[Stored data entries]
####################

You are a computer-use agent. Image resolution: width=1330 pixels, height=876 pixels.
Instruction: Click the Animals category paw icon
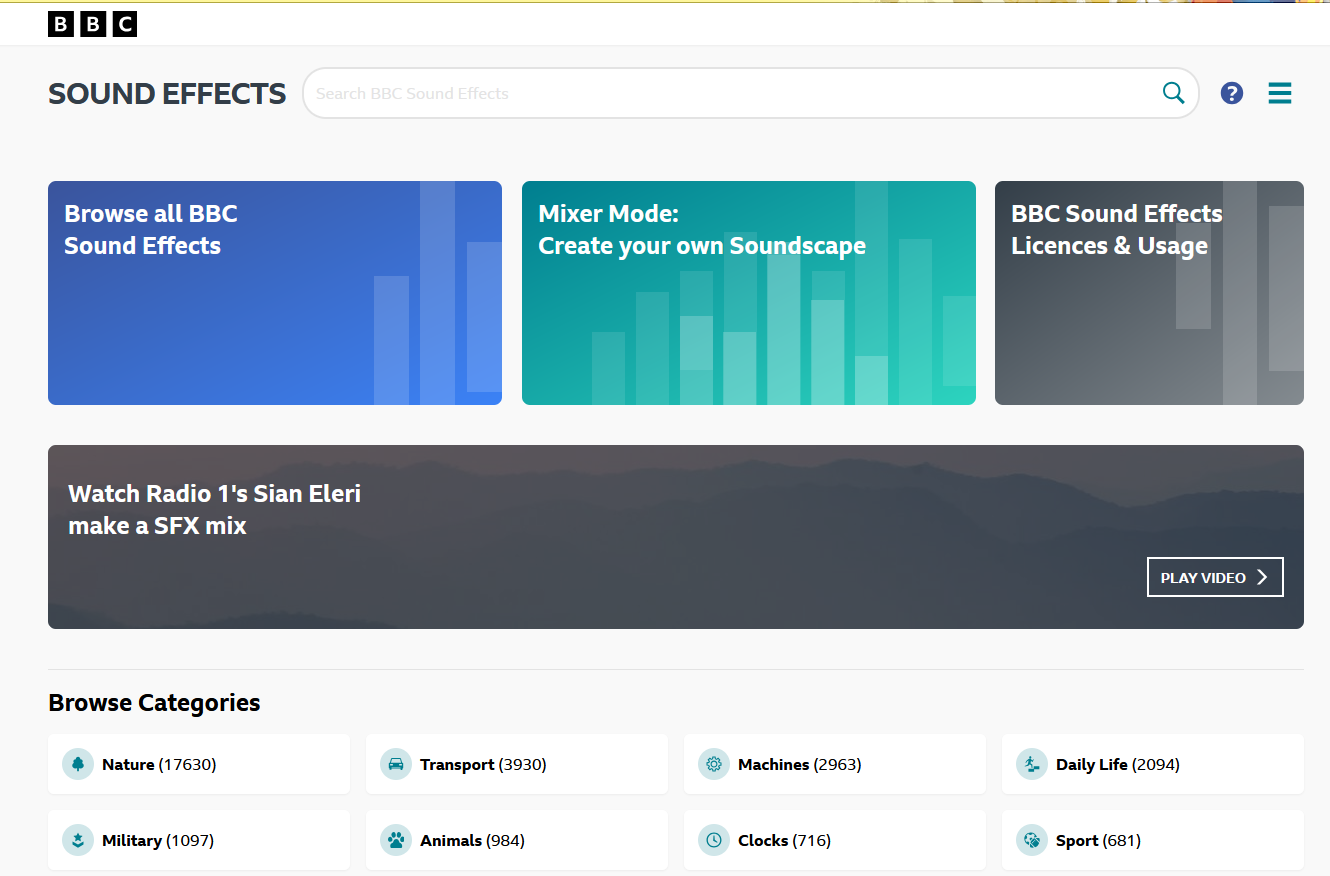point(396,840)
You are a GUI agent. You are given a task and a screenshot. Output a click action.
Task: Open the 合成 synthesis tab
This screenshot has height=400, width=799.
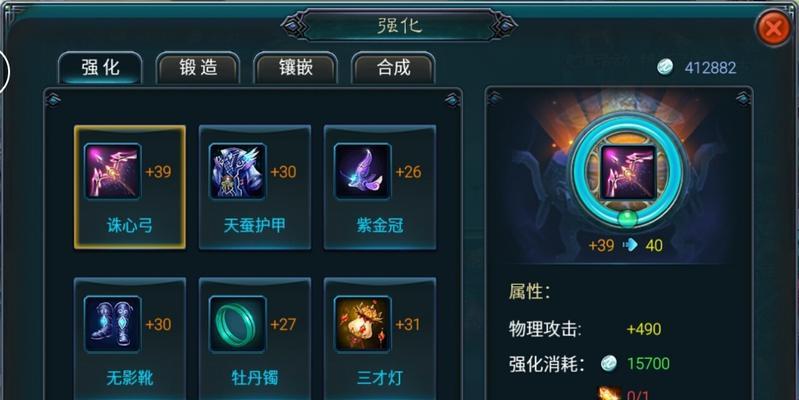[393, 68]
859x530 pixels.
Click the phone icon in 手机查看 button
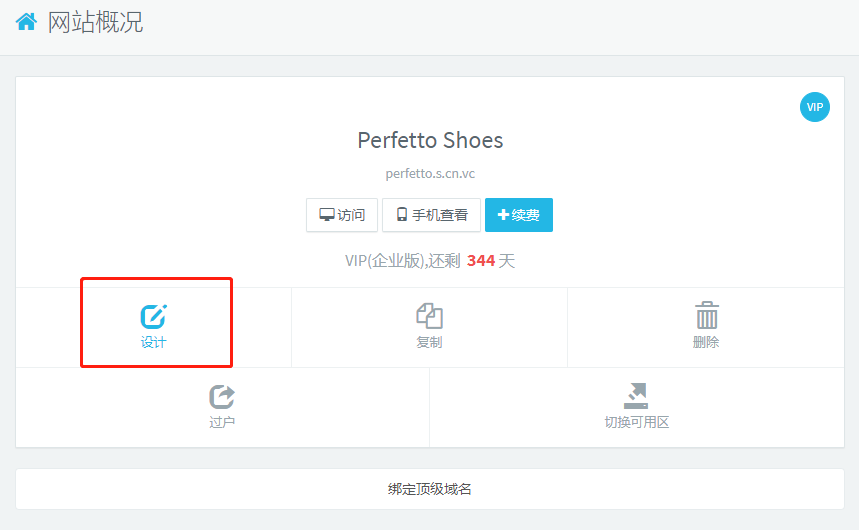pos(402,215)
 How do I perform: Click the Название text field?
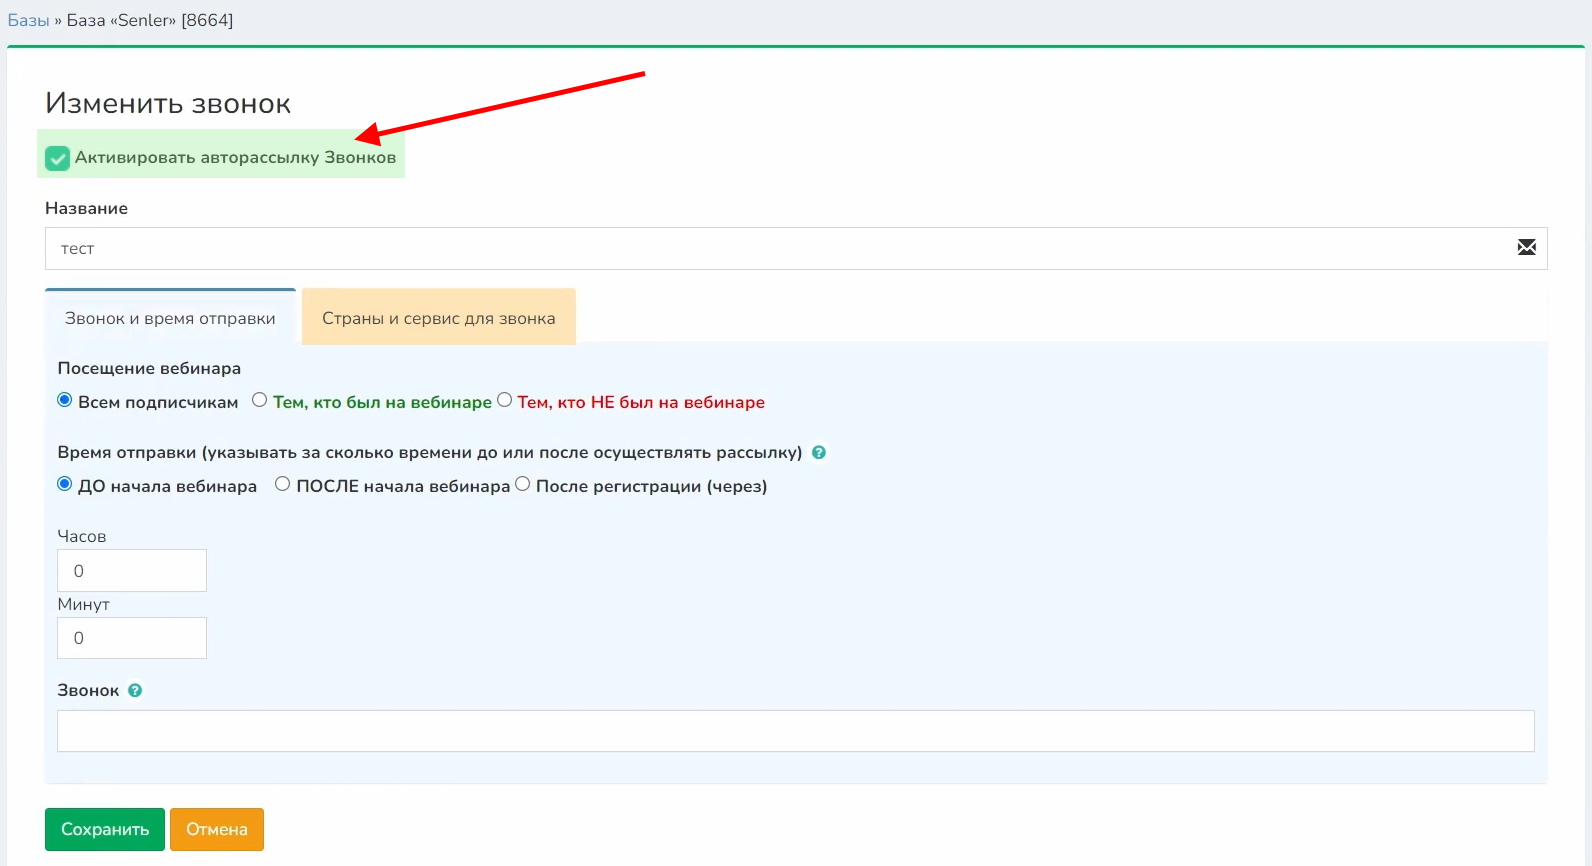pyautogui.click(x=780, y=248)
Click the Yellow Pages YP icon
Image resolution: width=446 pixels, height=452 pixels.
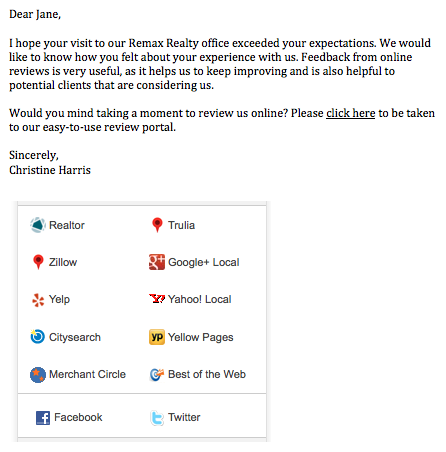[157, 337]
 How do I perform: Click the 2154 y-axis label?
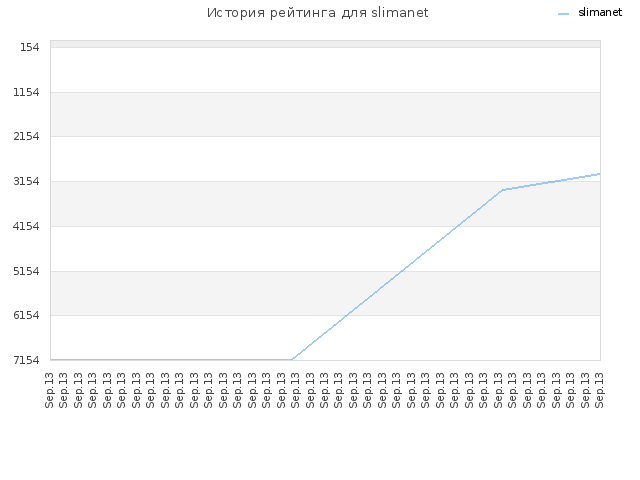click(x=27, y=136)
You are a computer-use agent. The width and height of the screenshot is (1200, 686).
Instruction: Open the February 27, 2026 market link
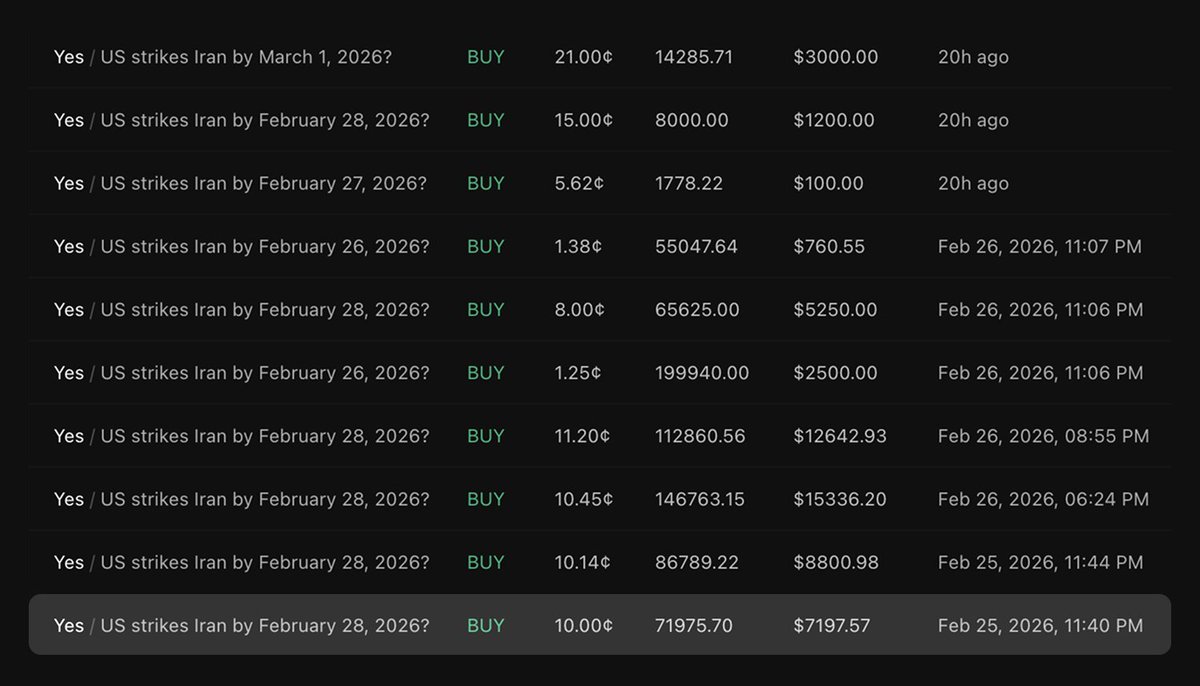click(263, 183)
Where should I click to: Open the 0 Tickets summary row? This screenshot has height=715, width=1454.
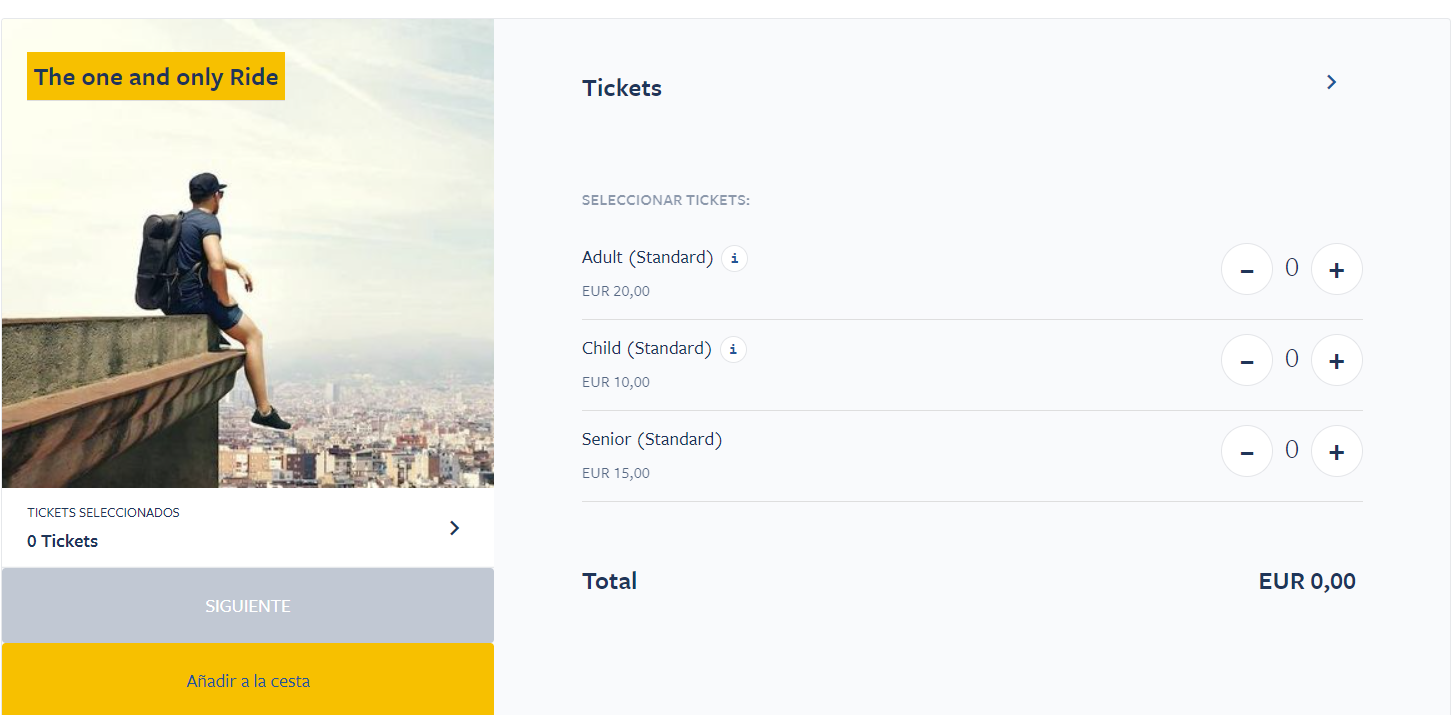(x=248, y=528)
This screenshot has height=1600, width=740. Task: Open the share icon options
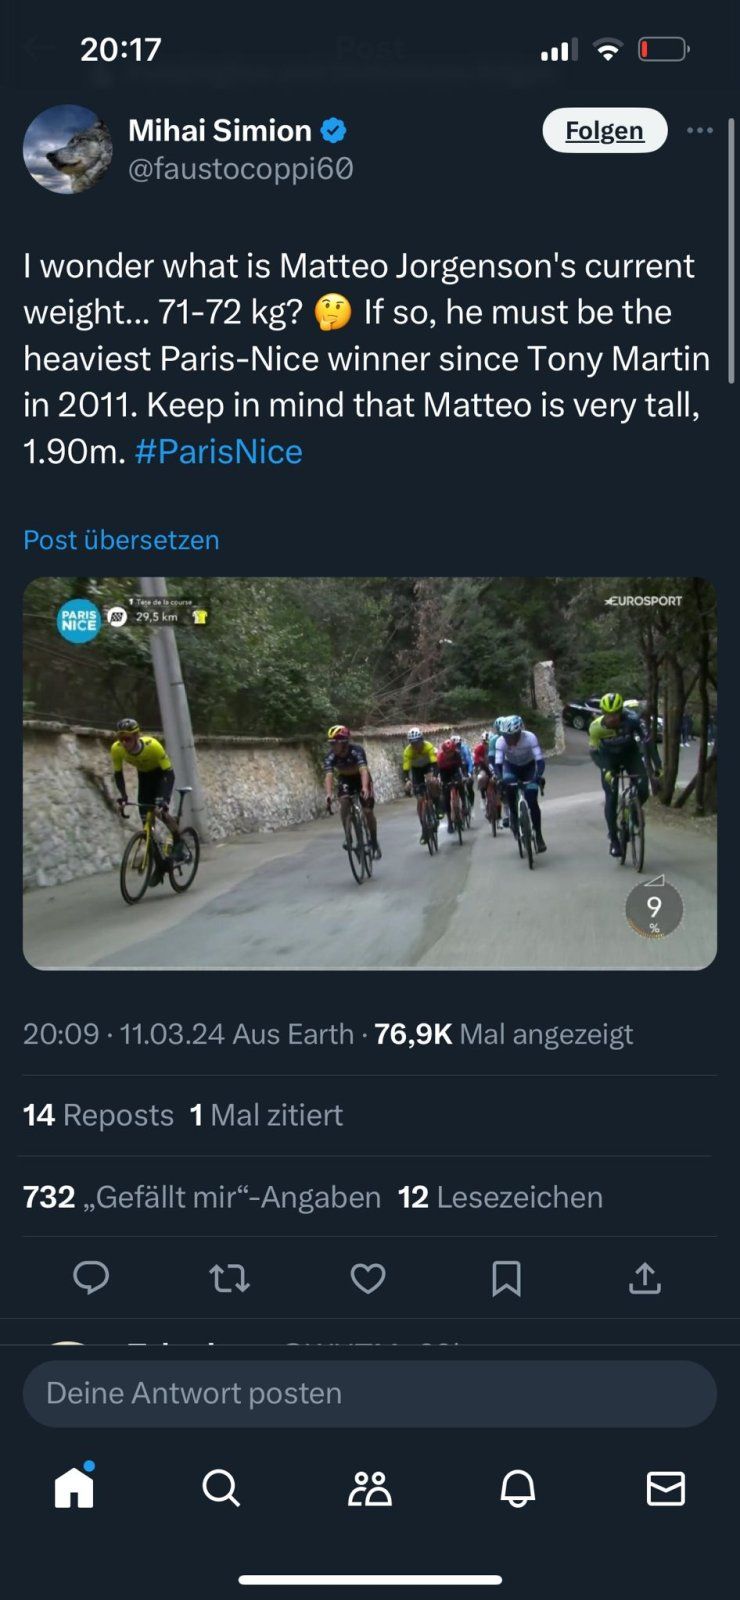[645, 1278]
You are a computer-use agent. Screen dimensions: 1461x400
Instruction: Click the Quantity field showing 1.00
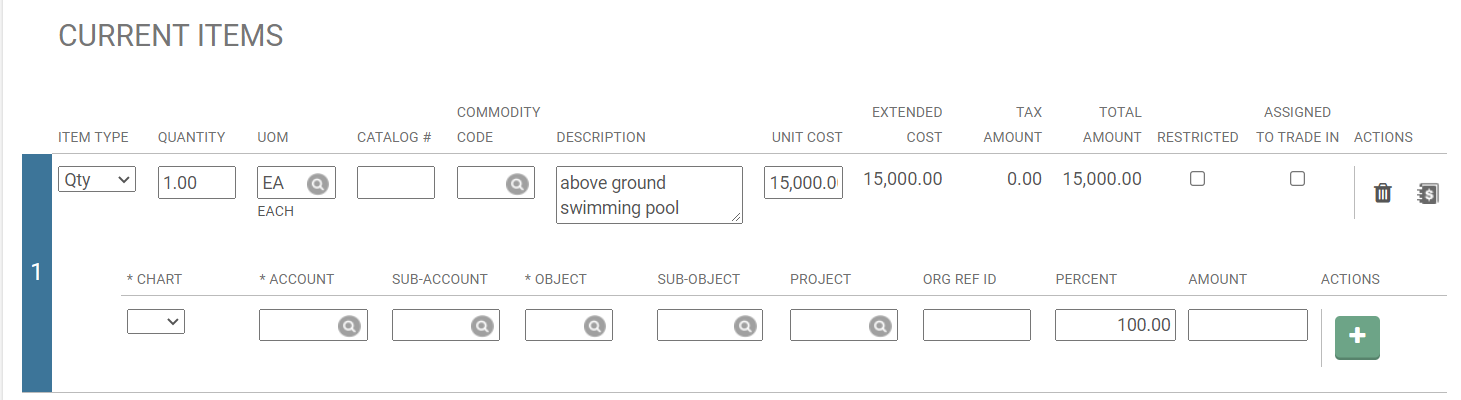click(196, 183)
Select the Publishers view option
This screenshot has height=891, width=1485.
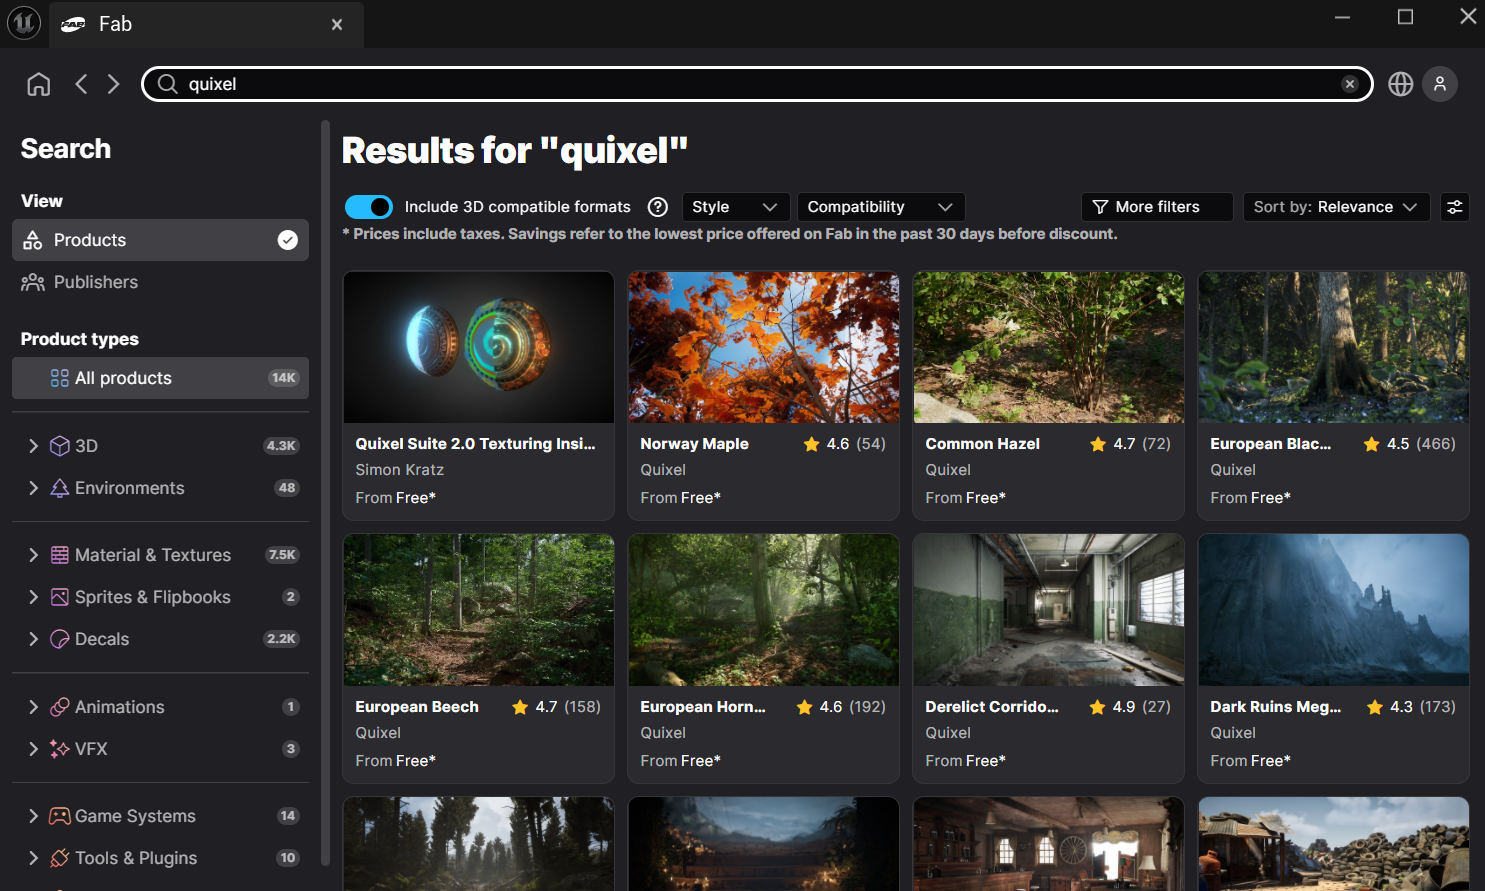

####################

(What is required) Lines above with "computer" in them are the ones to copy.

(Your solution)
You are a computer-use agent. Image resolution: width=1330 pixels, height=876 pixels.
You are a computer-use agent. The width and height of the screenshot is (1200, 686).
You are a computer-use agent. Screen dimensions: 1461x400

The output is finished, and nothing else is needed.